Rackspace Flips, Won't Support Third-Party OpenStack Distros 12
itwbennett writes "Last year, Rackspace planned to support third-party OpenStack distributions as part of its private cloud offering. That was then. 'Things have evolved quickly as enterprises start evaluating their options in the cloud generally and the OpenStack market specifically,' said Jim Curry, general manager of Rackspace Private Cloud. Customers, it seems, want to run a cloud model internally that 'looks and feels like what Rackspace delivers in the public cloud. To deliver that experience, we needed to develop software that deploys an OpenStack cloud that Rackspace can operate and support.'"
So why support OpenStack then? (Score:4, Interesting)
This more sounds like "We tried to play in the Open space where our cloud services could be more easily integrated with third party tools. We then discovered that we could just be forced into becoming a commodity player and we don't want that." What this means for customers is that Rackspace Cloud Services will become a closed framework that will purport to be "very easy to manage" but you won't be able to use any third party management solution tools to deploy more efficiently and to manage availability without going through our stack.

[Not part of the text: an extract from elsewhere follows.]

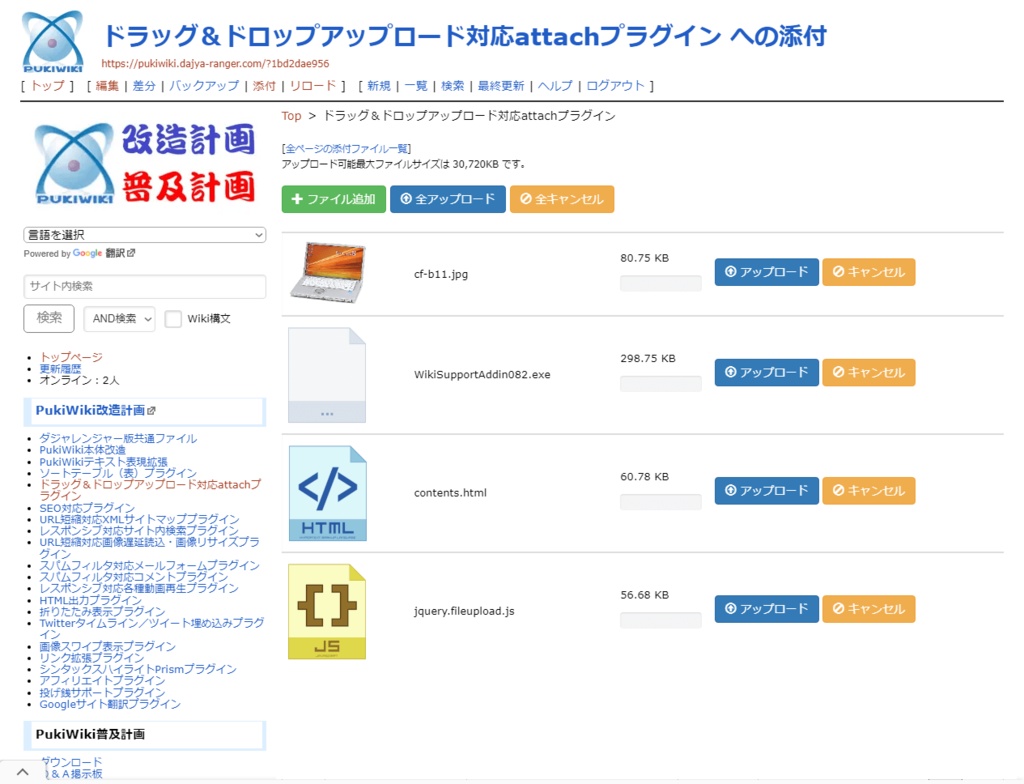Viewport: 1024px width, 784px height.
Task: Click the progress bar under cf-b11.jpg
Action: coord(660,283)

Next I expect to hear that they'll drop support for OVF because they "won't be able to deliver a robust experience for imported virtualized environments."
Re:So why support OpenStack then? (Score:4, Interesting)
Your subject line question is best answered by others that have jumped into the OpenStack framework with products and support whose name isn't Rackspace.
Although Rackspace is seemingly closing their turf to competition, any reasonable customer outcry will have them doing a 180, and with good reason. They want to flip the bird at Citrix, fine-- Citrix can make a fine target. But it's not a closed framework, only the realization that overly broad support could distract them by costing them lots of $$ to reasonably support difficult stuff. I think it's a reasonable stop on RackSpace's part, although they could have been wiser about how they went about it.